Thursday, March 2, 2000

Inspect that rental
before signing lease

Question: Can you run a checklist of what people should be aware of when they rent an apartment? Things like checking the lint catcher in the back of the dryer, making sure all the valves for the water connection are loose enough to shut off, that electrical fuses aren't all rusty. People in general should be warned to be wise. I wish I had known of what to check before I signed a lease. Now I have a year lease and I can't get the landlord's attention.

Answer: The best place to get advice and information or to register a complaint regarding rental units is the state Department of Commerce and Consumer Affairs. Call the Residential Landlord Tenant Line, 586-2634, 8 a.m. to noon, Monday-Friday, except holidays.

You can also get information at the DCCA Web site,

Or you can call Consumer Dial, 587-1234, and punch in the following four-digit codes: 7122, Landlord-Tenant Code; 7610, Landlord-Tenant Code Handbook; 7660, directory of Landlord-Tenant Code messages; 7661, security deposits; 7662, access; 7663, repairs; 7664, failure to pay rent; 7665, lockouts and turning off utilities; 7666, termination; 7667, abandoned items left in the unit; and 7668, volunteer program.

Message 7122 reaffirms your advice: Prospective tenants should always inspect rental units carefully beforehand. "All damage and problems needing correction should be identified with the landlord and noted in the rental contract or the landlord may hold the new tenant responsible for existing problems later," it says.

Q: In response to the complaint about being called to serve jury duty, I am a bit disappointed to learn that there are some who would not welcome the opportunity to perform a fundamental civic obligation. I would welcome the opportunity to serve every year. Unfortunately, I have been summoned only once, although I have voted in every election for the past 22 years, been driving for 25 and filed tax returns for the past 22. Is there a number I can call to volunteer?
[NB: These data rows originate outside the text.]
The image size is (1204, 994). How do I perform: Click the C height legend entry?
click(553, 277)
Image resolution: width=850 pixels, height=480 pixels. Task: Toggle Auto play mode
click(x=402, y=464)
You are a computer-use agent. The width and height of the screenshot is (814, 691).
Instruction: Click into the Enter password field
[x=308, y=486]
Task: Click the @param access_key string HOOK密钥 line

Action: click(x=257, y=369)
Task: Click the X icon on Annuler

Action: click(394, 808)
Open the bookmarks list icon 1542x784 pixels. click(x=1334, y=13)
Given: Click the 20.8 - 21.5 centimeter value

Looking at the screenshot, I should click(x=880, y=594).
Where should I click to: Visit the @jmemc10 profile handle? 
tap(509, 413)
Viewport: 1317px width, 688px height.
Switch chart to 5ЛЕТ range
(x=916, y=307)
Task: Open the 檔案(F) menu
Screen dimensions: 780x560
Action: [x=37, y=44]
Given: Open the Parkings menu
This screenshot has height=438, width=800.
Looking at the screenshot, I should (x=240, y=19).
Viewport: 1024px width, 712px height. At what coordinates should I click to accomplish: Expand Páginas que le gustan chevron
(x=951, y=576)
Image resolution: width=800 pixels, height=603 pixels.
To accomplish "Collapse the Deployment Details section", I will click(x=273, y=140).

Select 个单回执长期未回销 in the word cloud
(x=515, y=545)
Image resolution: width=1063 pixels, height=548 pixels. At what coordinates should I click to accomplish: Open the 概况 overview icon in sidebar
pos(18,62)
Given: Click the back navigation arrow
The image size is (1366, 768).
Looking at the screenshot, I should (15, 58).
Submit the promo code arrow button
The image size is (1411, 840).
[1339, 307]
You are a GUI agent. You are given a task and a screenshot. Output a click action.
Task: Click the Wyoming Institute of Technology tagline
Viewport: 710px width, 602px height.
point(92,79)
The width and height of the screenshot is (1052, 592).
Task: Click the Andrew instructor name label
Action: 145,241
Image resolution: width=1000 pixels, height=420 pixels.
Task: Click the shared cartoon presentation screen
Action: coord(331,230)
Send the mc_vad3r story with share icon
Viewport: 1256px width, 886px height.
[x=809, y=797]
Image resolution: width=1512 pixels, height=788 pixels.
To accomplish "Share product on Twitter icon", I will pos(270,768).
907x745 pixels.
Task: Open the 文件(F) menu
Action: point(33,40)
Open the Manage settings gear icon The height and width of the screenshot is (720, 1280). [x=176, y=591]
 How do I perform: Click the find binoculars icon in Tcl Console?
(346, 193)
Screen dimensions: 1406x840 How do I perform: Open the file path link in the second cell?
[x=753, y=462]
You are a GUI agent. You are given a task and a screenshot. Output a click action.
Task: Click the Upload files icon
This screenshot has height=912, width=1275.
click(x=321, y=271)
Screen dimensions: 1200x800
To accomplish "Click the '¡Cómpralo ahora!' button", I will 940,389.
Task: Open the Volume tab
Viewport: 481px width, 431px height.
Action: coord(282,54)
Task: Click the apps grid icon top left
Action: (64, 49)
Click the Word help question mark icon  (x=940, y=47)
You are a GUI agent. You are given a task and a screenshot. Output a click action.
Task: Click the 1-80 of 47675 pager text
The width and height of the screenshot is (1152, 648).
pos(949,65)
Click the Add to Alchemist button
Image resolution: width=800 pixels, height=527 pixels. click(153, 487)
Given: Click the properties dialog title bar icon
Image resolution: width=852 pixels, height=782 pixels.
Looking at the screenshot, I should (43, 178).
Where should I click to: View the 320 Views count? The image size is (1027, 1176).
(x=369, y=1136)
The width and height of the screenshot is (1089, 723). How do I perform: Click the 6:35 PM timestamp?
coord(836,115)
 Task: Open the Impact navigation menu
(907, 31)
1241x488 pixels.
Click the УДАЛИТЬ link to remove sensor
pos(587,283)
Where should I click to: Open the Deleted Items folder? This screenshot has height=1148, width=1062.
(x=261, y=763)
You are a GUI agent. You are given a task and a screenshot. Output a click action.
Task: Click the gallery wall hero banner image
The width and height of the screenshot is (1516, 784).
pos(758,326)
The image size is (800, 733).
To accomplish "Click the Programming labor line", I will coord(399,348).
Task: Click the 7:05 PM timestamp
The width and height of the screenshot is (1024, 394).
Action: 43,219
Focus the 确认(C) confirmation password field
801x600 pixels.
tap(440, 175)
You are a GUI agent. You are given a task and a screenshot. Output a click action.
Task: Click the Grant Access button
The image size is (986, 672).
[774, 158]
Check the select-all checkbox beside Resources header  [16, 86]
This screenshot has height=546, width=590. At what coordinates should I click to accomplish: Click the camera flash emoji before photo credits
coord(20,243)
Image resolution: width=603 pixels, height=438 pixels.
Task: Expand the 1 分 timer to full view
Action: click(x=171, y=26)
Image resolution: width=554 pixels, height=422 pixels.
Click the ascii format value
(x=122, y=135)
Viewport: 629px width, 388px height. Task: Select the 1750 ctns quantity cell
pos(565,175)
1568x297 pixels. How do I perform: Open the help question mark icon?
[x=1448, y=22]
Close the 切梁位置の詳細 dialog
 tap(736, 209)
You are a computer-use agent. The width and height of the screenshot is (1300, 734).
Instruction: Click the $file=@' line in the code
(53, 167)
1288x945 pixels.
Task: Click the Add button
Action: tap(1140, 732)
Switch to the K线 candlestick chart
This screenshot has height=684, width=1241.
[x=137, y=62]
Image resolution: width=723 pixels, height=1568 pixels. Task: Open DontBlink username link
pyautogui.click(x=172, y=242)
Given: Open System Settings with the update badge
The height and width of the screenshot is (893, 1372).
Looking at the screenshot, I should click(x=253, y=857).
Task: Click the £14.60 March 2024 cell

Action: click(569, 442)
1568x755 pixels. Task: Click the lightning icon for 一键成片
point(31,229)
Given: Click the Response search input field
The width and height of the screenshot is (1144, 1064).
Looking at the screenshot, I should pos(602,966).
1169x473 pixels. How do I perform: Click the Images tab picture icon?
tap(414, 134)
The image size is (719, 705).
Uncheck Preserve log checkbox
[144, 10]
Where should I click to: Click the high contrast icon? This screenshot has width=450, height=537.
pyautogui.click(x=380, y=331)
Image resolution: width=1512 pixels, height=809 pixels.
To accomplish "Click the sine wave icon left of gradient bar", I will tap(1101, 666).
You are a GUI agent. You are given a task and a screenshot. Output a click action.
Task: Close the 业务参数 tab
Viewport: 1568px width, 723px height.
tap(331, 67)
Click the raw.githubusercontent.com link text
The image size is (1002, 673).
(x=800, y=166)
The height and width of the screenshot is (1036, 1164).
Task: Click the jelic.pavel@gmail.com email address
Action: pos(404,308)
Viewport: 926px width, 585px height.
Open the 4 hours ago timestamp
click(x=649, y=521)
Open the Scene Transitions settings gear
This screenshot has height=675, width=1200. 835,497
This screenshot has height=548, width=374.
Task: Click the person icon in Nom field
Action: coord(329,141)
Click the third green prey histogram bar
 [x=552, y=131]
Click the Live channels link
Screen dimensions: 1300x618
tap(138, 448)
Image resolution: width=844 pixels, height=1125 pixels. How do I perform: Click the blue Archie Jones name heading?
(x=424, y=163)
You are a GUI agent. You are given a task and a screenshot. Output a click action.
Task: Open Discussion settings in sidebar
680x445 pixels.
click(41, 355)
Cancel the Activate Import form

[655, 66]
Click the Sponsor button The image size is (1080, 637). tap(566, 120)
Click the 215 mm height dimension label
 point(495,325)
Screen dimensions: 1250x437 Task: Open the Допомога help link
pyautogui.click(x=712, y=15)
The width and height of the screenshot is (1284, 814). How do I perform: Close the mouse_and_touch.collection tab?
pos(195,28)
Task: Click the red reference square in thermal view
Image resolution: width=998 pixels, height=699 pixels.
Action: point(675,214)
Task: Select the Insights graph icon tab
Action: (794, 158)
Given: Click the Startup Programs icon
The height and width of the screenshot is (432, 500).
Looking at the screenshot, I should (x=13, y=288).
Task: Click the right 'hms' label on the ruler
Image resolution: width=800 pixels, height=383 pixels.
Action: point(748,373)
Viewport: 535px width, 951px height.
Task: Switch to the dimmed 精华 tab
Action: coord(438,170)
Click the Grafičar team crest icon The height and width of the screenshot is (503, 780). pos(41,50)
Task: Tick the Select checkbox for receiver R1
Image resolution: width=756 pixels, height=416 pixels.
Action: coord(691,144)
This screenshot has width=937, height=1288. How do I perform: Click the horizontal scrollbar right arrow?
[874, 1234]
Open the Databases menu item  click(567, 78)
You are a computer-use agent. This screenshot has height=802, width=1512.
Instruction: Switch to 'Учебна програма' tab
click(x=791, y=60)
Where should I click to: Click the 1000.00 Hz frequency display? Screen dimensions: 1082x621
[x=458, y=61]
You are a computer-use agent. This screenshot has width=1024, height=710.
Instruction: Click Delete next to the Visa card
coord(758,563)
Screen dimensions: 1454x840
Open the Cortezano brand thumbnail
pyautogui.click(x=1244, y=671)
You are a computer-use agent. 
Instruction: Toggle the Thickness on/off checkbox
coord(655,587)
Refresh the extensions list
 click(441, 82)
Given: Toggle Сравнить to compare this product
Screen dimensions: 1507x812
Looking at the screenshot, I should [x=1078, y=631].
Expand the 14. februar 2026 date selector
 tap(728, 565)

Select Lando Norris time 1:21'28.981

A: No, because neither the state nor federal court accepts volunteers. The idea is to get a random selection of jurors. Asking for volunteers would taint that process.

Q: Does anyone have any idea what the large boom was that occurred about 1 a.m. Sunday in downtown Honolulu? It shook our apartment and set dozens of car alarms off.

A: We checked with Joe Reed, administrator for Oahu Civil Defense, who wasn't aware of anything out of the ordinary occurring at that hour.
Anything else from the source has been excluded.